WHAT IS NEEDED →
How many lines within the records include the word "filter"? Only that number should be given.

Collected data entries
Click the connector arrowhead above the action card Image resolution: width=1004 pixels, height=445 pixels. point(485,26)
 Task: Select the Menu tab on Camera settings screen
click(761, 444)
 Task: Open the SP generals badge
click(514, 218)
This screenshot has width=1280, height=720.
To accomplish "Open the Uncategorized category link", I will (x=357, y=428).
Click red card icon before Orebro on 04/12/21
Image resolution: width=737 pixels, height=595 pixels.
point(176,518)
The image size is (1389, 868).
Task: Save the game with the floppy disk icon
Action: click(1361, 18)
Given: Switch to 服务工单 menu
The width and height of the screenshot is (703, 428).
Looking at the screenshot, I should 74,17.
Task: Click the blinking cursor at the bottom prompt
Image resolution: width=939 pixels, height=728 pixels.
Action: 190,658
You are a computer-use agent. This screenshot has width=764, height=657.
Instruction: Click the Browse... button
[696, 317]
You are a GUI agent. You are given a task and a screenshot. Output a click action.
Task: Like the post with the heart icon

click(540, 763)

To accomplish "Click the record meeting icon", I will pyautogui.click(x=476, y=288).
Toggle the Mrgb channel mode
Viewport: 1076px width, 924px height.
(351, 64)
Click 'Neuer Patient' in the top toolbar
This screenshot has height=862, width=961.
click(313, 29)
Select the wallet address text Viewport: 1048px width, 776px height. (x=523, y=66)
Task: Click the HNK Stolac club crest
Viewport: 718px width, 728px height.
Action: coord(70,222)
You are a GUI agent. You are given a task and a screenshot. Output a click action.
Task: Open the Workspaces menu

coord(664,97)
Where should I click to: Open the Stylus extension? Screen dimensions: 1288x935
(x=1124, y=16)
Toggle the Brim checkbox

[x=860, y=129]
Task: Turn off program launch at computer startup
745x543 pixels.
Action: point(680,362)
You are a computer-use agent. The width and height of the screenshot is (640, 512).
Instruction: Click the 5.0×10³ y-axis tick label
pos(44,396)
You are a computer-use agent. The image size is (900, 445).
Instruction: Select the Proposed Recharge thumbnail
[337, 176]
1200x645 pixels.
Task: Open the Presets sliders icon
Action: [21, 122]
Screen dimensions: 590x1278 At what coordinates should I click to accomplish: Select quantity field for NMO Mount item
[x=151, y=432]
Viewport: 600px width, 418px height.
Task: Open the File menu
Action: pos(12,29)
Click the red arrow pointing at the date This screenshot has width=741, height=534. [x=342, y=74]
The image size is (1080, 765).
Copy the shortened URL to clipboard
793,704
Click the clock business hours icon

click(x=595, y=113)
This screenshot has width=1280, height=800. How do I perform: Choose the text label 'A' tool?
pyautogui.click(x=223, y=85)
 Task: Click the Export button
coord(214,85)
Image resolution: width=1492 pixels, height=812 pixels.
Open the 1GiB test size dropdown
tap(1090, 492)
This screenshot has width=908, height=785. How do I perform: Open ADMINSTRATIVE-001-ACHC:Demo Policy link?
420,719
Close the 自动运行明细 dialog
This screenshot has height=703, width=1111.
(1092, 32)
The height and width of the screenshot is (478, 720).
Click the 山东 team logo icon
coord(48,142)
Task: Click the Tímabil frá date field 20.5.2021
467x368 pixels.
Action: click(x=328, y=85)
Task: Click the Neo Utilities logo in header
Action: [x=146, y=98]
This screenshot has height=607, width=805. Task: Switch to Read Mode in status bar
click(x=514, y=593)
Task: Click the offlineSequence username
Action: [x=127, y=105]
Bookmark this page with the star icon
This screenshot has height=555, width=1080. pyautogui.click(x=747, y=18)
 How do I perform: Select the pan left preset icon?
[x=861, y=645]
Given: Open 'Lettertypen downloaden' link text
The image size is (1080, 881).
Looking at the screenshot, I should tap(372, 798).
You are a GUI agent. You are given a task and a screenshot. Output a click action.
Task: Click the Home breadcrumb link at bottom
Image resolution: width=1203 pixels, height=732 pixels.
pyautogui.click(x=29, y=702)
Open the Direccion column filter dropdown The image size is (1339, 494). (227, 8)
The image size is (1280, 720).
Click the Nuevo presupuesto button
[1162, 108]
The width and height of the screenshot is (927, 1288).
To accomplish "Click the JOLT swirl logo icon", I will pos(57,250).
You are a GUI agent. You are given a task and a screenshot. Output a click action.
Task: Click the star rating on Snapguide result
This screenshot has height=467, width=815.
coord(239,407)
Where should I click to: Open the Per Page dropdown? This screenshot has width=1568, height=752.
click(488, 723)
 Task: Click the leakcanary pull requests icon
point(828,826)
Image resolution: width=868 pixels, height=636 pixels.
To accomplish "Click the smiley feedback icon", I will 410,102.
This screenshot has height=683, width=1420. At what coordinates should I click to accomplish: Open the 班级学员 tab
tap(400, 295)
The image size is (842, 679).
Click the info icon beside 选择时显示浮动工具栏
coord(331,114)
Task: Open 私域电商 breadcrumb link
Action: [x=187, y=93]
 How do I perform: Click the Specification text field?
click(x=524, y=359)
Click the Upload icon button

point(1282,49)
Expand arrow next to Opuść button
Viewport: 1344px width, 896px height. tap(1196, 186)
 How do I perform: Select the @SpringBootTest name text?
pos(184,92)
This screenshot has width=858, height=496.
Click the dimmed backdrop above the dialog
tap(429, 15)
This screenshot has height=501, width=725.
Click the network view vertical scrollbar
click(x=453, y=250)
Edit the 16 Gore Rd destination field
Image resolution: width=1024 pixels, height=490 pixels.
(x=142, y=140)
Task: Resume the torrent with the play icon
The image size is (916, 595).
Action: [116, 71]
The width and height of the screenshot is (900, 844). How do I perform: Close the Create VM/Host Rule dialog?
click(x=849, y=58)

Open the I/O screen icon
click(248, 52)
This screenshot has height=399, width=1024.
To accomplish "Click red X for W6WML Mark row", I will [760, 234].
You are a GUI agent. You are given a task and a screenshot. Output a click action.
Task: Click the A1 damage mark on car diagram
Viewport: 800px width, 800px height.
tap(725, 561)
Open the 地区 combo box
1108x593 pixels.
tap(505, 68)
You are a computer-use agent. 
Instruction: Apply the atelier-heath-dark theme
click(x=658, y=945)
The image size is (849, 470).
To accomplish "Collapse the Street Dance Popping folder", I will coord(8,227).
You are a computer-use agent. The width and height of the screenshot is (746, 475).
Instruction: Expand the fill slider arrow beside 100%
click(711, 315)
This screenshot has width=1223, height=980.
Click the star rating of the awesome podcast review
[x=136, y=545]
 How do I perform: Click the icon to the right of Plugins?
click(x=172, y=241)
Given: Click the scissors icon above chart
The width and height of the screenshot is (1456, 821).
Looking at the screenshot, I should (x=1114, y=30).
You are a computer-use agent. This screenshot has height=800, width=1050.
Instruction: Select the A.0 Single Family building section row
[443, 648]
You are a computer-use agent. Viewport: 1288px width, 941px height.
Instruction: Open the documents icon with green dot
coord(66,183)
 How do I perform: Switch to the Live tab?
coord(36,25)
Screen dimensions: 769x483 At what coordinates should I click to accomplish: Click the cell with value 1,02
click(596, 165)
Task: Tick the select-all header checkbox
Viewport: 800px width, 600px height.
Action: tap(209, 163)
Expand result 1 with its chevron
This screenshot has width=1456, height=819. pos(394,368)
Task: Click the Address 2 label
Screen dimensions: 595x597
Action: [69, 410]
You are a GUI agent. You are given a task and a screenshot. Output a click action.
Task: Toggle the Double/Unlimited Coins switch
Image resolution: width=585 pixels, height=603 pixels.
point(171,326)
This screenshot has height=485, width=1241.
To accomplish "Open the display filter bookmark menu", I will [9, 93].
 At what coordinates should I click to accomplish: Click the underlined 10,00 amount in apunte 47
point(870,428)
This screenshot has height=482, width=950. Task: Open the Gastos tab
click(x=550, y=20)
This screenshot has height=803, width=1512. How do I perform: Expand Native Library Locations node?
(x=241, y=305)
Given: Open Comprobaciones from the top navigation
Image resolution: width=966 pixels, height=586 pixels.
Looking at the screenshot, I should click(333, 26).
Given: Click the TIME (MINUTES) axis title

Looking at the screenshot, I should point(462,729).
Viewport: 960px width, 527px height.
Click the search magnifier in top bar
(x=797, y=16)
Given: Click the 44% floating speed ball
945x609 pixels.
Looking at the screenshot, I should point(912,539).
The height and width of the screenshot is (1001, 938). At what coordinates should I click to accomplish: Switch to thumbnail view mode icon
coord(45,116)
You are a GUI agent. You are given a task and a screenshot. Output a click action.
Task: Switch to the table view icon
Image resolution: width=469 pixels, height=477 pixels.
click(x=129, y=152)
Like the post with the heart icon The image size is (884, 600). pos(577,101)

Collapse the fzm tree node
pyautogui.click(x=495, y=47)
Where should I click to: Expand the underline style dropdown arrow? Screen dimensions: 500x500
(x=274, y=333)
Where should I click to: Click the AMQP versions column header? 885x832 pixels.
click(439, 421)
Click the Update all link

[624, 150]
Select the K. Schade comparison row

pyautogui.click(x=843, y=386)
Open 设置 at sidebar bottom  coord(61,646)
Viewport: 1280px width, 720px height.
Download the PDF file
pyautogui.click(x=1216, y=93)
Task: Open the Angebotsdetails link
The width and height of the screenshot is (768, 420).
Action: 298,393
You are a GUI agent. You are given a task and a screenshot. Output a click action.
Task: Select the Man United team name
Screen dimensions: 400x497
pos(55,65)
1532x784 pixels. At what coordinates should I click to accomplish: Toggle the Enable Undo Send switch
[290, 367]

OUTPUT OF THE TASK →
2